© JUNGE FREIHEIT Verlag GmbH & Co.  www.jungefreiheit.de  10/14 / 28. Februar 2014

Zwischen Reichstag und Kanzleramt
Frühjahrsputz im Bendlerblock
Paul Rosen

Eine Frau räumt auf. Dieses Bild läßt Ursula von der Leyen nur zu gerne von sich zeichnen. Nachdem sie für ihre Drohung in der vergangenen Legislaturperiode, in Sachen Frauenquote mit der Opposition zu stimmen, wegen Unbotmäßigkeit von Kanzlerin Angela Merkel ins Verteidigungsministerium gesteckt wurde, sorgt sie dort für Schlagzeilen.

Sie macht im Berliner Bendlerblock das, was sie schon im Arbeits- und davor im Familienressort am besten konnte: Sie verbreitet so viel Wind, daß kein Mensch mehr zur Ruhe kommt und sich selbst in den abgelegensten Dienstzimmern kein Körnchen Staub mehr auf den Schreibtischen absetzen kann. Zuerst hatte die CDU-Politikerin das Bild des Soldaten und vor allem der Soldatin umgekrempelt und mehr Zeit fürs Familienleben empfohlen. Jetzt kommt die Rüstung an die Reihe.

Nach Durchsicht der milliardenschweren Rüstungsprogramme befand die Ministerin, daß überall der Wurm drinsteckt und feuerte ihren zuständigen Staatssekretär Stéphane Beemelmans sowie Rüstungsabteilungleiter Detlef Selhausen. Zuvor mußte bereits Staatssekretär Rüdiger Wolf gehen. Schon wird von der Leyen als „kalte Kriegerin“ gelobt. Ihr Name steht für Tat-, Entschluß- und Führungskraft. Witze wie in den ersten Amtswochen macht keiner mehr: Von der Leyen könne als geübte Dressurreiterin künftig die Paraden vom Pferd aus abnehmen, hatte man zuerst in der Kantine über die neue Chefin gelacht.

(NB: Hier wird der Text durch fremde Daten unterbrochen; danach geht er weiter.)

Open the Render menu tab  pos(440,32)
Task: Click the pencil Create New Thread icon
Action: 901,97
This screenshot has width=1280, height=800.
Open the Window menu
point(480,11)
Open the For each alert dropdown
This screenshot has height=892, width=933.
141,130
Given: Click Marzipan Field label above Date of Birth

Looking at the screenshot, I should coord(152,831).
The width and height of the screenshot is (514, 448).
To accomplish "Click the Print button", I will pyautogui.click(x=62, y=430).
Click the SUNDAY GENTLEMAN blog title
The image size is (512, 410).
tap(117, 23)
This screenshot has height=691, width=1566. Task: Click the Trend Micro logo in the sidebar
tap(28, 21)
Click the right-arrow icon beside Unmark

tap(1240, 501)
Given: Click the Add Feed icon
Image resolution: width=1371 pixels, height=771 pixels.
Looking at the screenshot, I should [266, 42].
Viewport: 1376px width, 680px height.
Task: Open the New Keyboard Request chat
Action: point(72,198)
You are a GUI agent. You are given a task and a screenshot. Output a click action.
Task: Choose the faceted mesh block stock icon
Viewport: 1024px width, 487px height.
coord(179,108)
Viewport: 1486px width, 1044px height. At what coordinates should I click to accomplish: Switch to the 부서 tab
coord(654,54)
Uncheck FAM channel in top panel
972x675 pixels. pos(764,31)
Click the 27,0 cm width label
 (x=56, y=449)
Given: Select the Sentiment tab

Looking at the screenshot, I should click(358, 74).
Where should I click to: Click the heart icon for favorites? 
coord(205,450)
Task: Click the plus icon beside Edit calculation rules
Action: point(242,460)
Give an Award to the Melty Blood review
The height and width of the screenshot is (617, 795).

Allerdings ist die Verteidigungsbranche nicht so einfach wie das Familienministerium, wo von der Leyen für Genderismus und Internetsperren zur Verhinderung von Kinderpornographie kämpfte. Die Bundesregierung ließ nach heftigen Protesten das entsprechende Gesetz nicht mehr anwenden, auch als sich herumsprach, daß die Sperrungen von Internetseiten ohnehin nichts bringen, sondern auch den Zugang zu Seiten ohne Pornographie behindern könnten. Von der Leyen hatte ihren Spitznamen weg: „Zensursula“.

Jetzt legt sich „Rüstungsuschi“ mit der Verteidigungsindustrie an. Ihr Lieblingsgegner dürfte bald Airbus-Chef Tom Enders werden, dessen Militärsparte prächtig auf Kosten des deutschen Steuerzahlers lebt. Deutsche Rüstungsprojekte der Nachkriegszeit haben vor allem drei Eigenschaften: Sie kommen bis zu zehn Jahre zu spät, sind doppelt so teuer wie geplant und funktionieren dann nicht richtig. Das ist nicht einmal ein Alleinstellungsmerkmal von Airbus, selbst wenn bei Flugzeugen und Hubschraubern das meiste Geld verbrannt wird. Auch Schiffe fahren nicht (Korvetten), und Panzer kosten plötzlich viel mehr (Puma).

Nur ob die Rüstungsbranche mit ihren zahlreichen Lobbyisten und Einflußmöglichkeiten sich so steuern läßt und Verträge sich so schnell ändern lassen, wie es der Ministerin in den Sinn kommt, ist eine ganz andere Frage. Aber wenn es von der Leyen gelänge, die Rüstungsbranche vom hohen Roß zu holen und die Nennung ihres Namens bei Enders & Co. zu Sodbrennen führt, hätte sie wenigstens etwas erreicht.